For an award show, the Emmys were surprisingly bearable. Conan O’Brien and Stephen Colbert killed. Julia Louis-Dreyfus, Keifer Sutherland and Jeremy Piven all won Emmys. If Jeremy Piven didn’t win for Entourage there would have been violence and looting in the streets. And by “violence and looting in the streets,” I mean “I would have crossed my arms really fast and kicked my coffee table.”
The only nice thing I can say about Eva Longoria is that she has nice teeth. That’s pretty much it. Even as horrific as that thing she’s wearing is, it looks fifty times worse on her because I’m almost positive the designer envisioned it to be worn by somebody with boobs. I can’t even begin to imagine the amount of super glue and magnets that it took to keep that dress up, because I’m mostly trying to figure out how Eva just spent 12 hours in hair and makeup, but the chick who refills my chips and salsa looks better than she does.
My Master’s Degree looks pretty good hanging on my wall, but looking like you ran through barbed wire and singing a song about a rose and a grave ten years ago lets you keep the hottest Victoria’s Secret model pregnant. I don’t know how much that would equal in student loans, but I would feel pretty comfortable paying for that for the rest of my life.

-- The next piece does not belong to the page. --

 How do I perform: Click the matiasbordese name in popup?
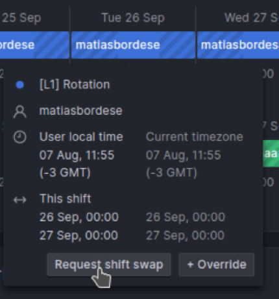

Grey’s Anatomy would be an okay show if it wasn’t for the whiny Ellen Pompeo. She’s the star of the show, but she’s the most annoying thing on screen. Good thing Dr. McDreamy can look past that. Although I wonder how understanding he’ll be when he looks at these pictures and finds out his soulmate stole Christmas.
Vanessa Minnillo showed up because I guess TRL was nominated for “gayest crap on television,” but in case you didn’t know, she’s Nick Lachey’s new girlfriend. This chick’s body is smoking hot, but her face is just okay. Not that it really has to be, she replaced Jessica Simpson. Chewbacca or a cyclops would have been an improvement.